The Folly of Taxpayer-Funded Stadiums OPINION: PLEASE DON'T FEED THE FAT CATS
By Cait Murphy Frank Rose

(FORTUNE Magazine) – Now that the Yankees have succeeded in the little matter of winning the World Series, the really important game is under way: how to get the city of New York to give the team a new--or at least a much improved--stadium in which to frolic.

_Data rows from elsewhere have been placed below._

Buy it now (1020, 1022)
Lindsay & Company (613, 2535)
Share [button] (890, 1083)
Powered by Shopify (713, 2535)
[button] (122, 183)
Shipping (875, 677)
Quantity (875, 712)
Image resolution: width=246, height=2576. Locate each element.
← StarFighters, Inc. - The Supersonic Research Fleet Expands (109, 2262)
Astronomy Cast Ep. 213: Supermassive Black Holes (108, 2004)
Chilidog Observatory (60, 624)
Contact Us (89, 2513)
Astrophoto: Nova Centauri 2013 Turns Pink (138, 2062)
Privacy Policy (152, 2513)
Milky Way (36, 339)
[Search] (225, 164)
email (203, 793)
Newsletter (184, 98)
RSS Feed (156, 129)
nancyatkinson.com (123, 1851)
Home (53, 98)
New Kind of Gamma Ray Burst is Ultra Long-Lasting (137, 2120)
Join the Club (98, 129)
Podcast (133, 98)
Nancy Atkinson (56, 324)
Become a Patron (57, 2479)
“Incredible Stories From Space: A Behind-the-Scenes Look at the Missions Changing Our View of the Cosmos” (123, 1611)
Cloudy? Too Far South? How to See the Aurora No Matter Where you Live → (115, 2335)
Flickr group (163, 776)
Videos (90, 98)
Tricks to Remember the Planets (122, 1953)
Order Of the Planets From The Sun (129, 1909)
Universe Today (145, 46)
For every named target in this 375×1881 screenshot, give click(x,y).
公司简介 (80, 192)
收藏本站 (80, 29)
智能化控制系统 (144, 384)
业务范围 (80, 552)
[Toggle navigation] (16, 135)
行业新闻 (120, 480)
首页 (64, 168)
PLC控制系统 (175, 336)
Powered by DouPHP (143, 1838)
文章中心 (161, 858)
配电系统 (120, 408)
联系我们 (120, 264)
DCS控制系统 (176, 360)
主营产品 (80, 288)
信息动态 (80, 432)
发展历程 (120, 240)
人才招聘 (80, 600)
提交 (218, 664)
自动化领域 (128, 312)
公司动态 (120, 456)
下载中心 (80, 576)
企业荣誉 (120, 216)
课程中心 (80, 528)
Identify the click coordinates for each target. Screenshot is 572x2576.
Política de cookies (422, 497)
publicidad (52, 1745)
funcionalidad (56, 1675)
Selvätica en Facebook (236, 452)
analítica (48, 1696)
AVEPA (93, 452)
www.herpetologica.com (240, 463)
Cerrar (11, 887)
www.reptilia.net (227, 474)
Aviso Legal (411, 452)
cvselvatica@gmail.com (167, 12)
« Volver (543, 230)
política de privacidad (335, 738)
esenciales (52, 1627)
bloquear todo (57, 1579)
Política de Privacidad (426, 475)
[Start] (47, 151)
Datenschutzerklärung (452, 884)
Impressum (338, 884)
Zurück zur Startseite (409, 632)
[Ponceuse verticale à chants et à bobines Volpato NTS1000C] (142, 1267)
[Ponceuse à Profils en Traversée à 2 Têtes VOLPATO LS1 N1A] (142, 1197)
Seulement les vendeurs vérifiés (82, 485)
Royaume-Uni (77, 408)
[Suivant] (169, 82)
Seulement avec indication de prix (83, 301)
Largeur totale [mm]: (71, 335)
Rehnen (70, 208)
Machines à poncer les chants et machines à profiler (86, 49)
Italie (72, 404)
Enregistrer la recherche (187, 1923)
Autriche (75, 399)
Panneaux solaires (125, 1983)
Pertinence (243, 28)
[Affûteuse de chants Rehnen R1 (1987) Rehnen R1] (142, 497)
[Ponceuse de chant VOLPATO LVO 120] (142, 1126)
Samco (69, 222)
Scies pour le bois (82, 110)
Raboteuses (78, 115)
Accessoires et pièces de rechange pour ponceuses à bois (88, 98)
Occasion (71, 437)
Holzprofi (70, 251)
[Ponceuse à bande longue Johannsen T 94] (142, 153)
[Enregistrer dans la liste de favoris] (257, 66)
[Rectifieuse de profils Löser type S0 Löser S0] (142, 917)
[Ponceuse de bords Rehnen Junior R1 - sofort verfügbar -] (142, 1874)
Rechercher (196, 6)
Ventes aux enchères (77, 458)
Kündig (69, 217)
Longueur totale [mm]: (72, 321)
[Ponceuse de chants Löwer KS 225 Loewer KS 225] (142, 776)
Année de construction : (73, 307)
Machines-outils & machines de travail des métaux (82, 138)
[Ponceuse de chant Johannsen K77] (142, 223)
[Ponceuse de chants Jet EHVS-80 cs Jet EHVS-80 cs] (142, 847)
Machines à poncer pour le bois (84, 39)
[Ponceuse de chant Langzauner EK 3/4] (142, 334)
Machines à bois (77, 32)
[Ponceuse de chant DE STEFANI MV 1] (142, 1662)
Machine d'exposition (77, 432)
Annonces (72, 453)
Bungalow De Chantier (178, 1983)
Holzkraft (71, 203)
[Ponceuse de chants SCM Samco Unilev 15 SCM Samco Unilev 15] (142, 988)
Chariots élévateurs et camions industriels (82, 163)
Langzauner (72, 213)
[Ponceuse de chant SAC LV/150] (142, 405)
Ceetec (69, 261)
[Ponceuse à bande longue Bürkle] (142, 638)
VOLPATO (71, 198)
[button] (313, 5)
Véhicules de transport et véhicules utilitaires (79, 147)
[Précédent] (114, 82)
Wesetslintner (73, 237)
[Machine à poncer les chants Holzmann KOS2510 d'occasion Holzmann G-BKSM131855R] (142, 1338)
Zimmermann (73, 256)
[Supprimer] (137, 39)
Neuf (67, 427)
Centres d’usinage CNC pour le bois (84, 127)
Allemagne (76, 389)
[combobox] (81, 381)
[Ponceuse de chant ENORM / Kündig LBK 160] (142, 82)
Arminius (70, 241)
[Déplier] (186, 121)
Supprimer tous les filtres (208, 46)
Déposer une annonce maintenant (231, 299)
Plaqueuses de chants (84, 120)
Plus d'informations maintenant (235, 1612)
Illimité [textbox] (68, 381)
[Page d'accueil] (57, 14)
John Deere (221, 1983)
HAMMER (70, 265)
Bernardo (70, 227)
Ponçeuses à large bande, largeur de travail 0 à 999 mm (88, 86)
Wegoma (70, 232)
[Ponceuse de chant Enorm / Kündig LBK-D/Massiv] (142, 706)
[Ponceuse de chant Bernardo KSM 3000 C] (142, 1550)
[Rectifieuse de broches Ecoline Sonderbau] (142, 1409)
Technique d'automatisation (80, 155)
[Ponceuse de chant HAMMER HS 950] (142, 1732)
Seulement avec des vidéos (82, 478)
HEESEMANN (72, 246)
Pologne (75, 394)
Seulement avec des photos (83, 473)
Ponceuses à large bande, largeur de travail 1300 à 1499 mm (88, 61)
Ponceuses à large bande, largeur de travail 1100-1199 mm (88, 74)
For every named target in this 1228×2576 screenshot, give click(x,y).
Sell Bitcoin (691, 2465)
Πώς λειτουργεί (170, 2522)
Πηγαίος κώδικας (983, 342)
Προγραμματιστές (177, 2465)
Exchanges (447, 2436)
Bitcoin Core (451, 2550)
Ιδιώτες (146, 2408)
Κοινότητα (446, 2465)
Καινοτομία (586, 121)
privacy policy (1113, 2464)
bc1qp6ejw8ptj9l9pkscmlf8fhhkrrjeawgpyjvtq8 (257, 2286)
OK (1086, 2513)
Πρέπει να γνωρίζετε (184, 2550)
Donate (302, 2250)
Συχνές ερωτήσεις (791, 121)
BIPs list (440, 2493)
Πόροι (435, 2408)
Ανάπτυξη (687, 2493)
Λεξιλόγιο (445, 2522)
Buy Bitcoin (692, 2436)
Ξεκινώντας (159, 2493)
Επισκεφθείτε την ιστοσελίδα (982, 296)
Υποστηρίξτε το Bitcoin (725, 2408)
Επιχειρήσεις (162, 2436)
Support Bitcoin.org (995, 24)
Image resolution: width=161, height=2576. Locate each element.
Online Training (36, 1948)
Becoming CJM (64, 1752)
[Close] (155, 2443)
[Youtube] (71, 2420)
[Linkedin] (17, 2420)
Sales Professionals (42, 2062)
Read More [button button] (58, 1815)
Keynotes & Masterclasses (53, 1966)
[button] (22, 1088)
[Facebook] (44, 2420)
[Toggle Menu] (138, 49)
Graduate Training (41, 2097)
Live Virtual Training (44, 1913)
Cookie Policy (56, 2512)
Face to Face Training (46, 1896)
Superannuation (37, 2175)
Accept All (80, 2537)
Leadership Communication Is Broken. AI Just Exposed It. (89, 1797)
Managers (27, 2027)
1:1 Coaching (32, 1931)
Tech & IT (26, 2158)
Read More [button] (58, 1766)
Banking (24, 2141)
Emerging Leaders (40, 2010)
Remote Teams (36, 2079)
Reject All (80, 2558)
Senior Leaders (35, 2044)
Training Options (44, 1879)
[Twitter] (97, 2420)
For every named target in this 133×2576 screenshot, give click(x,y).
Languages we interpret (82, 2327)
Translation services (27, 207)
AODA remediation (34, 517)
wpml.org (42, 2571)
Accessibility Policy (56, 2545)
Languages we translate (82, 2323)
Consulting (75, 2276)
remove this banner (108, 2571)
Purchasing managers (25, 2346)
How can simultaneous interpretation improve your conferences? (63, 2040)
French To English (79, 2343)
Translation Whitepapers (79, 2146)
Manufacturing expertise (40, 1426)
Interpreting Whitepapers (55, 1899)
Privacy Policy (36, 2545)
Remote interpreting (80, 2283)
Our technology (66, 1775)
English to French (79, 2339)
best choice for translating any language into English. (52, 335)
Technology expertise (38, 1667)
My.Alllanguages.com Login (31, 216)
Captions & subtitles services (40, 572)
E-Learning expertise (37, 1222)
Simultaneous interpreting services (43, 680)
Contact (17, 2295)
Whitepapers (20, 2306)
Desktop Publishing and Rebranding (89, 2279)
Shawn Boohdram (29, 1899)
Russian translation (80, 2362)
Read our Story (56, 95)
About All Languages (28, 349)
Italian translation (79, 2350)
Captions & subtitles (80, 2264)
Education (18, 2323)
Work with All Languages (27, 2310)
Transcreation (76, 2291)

A lifelong Yankee fan, Mayor Rudolph Giuliani has rumbled aloud about the possibility of setting aside $600 million in a commercial-rent tax to either fix up Yankee Stadium (his preference) or finance a new one (Yankee owner George Steinbrenner's dream). The Mets would like a new playground too. And why not? For the most part, teams get their way when they whine about needing a new stadium. On Nov. 3, for example, voters in San Diego and Denver agreed to pay for two new stadiums. Houston and Los Angeles are ardently wooing the NFL's next football franchise (see box). And Hartford (Hartford?) has just pinched the Patriots from Boston with the promise of a $350 million stadium.

There's just one thing wrong here. For taxpayers to vote in favor of tax-funded stadiums is like turkeys voting for Christmas: In both cases, they end up getting cooked. In terms of economic development and job creation, building sports stadiums is extraordinarily inefficient. Allan Sanderson of the University of Chicago, who studies the economics of stadiums, figures that on average it takes $100,000 of government money to create a single stadium-connected job. (Sanderson modestly proposes a more efficient method: "If you were to take $100,000 in $20 bills and dump it over Manhattan," he says, "you'd create seven or eight jobs.")

Surely, though, stadiums can help regenerate distressed areas by bringing free-spenders into the city...right? Sorry. Phoenix likes to credit its ballpark with boosting downtown tax revenues by 34%. But even if the wretched Diamondbacks were responsible for every penny of that, the increase still doesn't come close to paying back taxpayers' $238 million investment.

Then again, how could it? Americans adore sports, but in economic terms, pro teams just aren't important. The broadcast and attendance revenues of the four major pro sports, all told, add up to less than those associated with gardening or magazines. In Chicago, the five pro teams generate less than 1% of the personal income of the city. Thus, the current NBA lockout may be a tragedy for Bulls fans, but it has had roughly zero effect on the Chicago economy. Those who would have gone to a game are taking their dates to dinner or the movies or blues clubs instead: There is a transfer rather than a net loss of economic activity.

It's important to remember, too, that because most states and cities operate on a balanced-budget basis, money spent on arenas is not spent on things like schools and bridges. Consider the deal Baltimore made for the Ravens football team, which could well be the worst of its type. Baltimore, which was terribly upset when the Colts bolted in 1984, proceeded to do the same thing to Cleveland, tempting Art Modell to bring the Browns to Maryland with the lure of a $200 million stadium--free. And he also gets to keep all the revenues from it. The good people of Maryland will never see a return for their money, but Mr. Modell's coffers are as fat as his offensive line. And how are the Baltimore schools? Don't ask.

That is the most sinister aspect of the great stadium boondoggle: Taxpayers are asked to pay for a stadium, typically through a dedicated sales tax, but almost all the economic benefits accrue to team owners and players--who aren't exactly hurting. And since a common goal of stadium wars is to increase stadium revenues (read: luxury boxes), average fans--you know, the ones paying most of the taxes--get priced out. Ticket prices have gone up so much that many teams are now making deals with banks for season-ticket loans.

The amounts hemorrhaged away on stadiums are not small. Andrew Zimbalist, an economist at Smith College and bete noire of the build-me-a-stadium crowd, figures that between 1990 and 2006, some $10 billion will have been spent on new stadiums in America. Of that, 70% to 80% will come out of the public purse. The rest is private--but don't think that means team owners are reaching into their own wallets. No, "private financing" simply means they contribute some revenues from naming rights, assigned-seating sales, and luxury-box revenues--products they would not be able to flog if taxpayers were not giving them a stadium in the first place.

Of course, if taxpayers want to spend millions making rich people richer, fine. What is objectionable is that stadiums are routinely sold to the public as sources of economic development. They are not.

Moreover, it is not impossible for teams to finance their own stadiums. In Washington, Miami, Charlotte, and San Francisco, owners have built state-of-the-art stadiums on their own nickel. And it is a little ironic that as sports revenues reach record heights, owners cry poverty. (Note that until the 1960s, when the sports business was much more modest, owners almost always built their own ballparks. Curious, that.) In fact, they simply don't want to build their own ballparks--and you wouldn't either. If New York wanted to build you a half-billion-dollar house and let you keep the rent, would you say no? Of course not. But then, for most of us, that's not an option. You have to be seriously rich already to get the chance to scarf that greedily at the public trough.